BlueScope Steel says it is making “good progress” on cyber security “enhancements” following a ransomware attack in mid-May.
Chief financial officer Tania Archibald told BlueScope’s FY20 results briefing that the attack, which was first reported by iTnews, had been mitigated without “material” impact on its operations and sales.
“Many of you will be aware that in May we experienced a cyber incident which saw unauthorised parties access our network,” Archibald said.
“As a result of our ability to quickly detect and respond to the incident, we experienced no material impact on our operations and sales.
“However, the episode did trigger a number of manual processes for a short time, and also highlighted areas where we can enhance our cybersecurity measures, and we've made good progress on these since the incident.”
Archibald did not elaborate, and there was no mention of the attack in the company’s FY20 filings.
The company had not provided an update since confirming a “cyber incident” took place on May 15.

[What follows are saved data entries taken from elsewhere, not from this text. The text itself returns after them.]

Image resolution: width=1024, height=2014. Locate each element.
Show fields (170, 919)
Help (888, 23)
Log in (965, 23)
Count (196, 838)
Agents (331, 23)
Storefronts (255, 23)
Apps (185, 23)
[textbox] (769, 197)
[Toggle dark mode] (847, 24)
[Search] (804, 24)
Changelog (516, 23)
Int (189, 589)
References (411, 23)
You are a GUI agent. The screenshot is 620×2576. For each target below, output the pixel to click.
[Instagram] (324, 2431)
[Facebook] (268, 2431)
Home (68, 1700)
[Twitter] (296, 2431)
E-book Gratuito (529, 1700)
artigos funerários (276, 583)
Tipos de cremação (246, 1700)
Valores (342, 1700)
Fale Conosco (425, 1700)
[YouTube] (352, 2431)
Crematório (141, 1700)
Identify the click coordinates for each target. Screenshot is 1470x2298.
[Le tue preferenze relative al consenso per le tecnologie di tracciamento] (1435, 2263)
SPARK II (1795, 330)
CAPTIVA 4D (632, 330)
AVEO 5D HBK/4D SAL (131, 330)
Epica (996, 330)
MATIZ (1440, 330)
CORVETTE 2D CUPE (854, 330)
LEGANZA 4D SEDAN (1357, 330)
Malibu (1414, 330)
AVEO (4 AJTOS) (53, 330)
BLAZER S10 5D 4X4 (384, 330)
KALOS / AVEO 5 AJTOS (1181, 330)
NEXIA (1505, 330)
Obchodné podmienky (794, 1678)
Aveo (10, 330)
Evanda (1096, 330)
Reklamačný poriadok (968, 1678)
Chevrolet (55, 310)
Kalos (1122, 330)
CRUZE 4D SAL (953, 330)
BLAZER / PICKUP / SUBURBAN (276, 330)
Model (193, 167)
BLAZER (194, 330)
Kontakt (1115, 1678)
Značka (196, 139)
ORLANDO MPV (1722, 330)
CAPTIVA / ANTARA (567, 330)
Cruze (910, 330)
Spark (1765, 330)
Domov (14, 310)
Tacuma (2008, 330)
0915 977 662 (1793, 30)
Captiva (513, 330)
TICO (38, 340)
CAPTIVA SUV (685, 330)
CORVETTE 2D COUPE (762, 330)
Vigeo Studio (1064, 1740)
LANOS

Inside 'Avenir', BlueScope's own digital transformation
BlueScope also provided an update on its digital transformation, which is occurring under a largely-unreported - but year-old - transformation project codenamed ‘Avenir’.
"We are building a technology platform to help our business succeed in a rapidly changing environment. This means replacing several legacy systems with Microsoft Dynamics 365 as our core enterprise resource platform (ERP),” the company said in a job ad last year.
“The project is called ‘Avenir’, and is intended to help our business prepare for future opportunities and customer trends.
“This a massive change and investment for our business, requiring approximately 1500 end users to change the way they work.”
Managing director and CEO Mark Vassella said today that the company’s digital focus is to provide better customer service while also creating internal operational efficiency.
“We're still struggling under the weight of legacy IT systems that aren't very flexible, or aren't very user friendly,” he said.
“The shift in the Avenir project, which is a base system investment we've been working on for the last year or so, now is really to put us into a position where our customers get much greater transparency and information around where their steel is, where we are in terms of rolling programs, a flexibility to manage their inventories in a much more sophisticated way than we have in the past.
“It's [also about] arming our internal teams with the ability to respond to our customers much more quickly.”
In a slide deck [pdf], BlueScope noted a number of opportunities it saw to employ robotics and automation across its operations, including in its Australian steel division.
This included using algorithms to control the way coatings are applied to steel products, a move into predictive asset maintenance, and the use of digital twins at two sites to “identify potential bottlenecks and assist in the design of interventions”.
Rides data centre boom
Elsewhere in its results, BlueScope said it is riding the growing demand for data centre space and other physical buildings needed to enable e-commerce operations to expand in the wake of COVID.
“As we look to the future, our business is well positioned to address some of the emerging trends post COVID with the localisation of supply chains, a shift towards lower density and regional residential housing, increasing alterations and additions activity, and growth in infrastructure to serve logistics and the digital economy,” Vassella said.
“We know that the digital economy and logistics are taking off and so too the need for quality internet and data centres.
“Supplying the building products and solutions for the infrastructure that house these industries is a sweet spot for BlueScope.”
Overall, BlueScope Steel reported a net profit after tax (NPAT) of $96.5 million, 90 percent down compared to a year ago.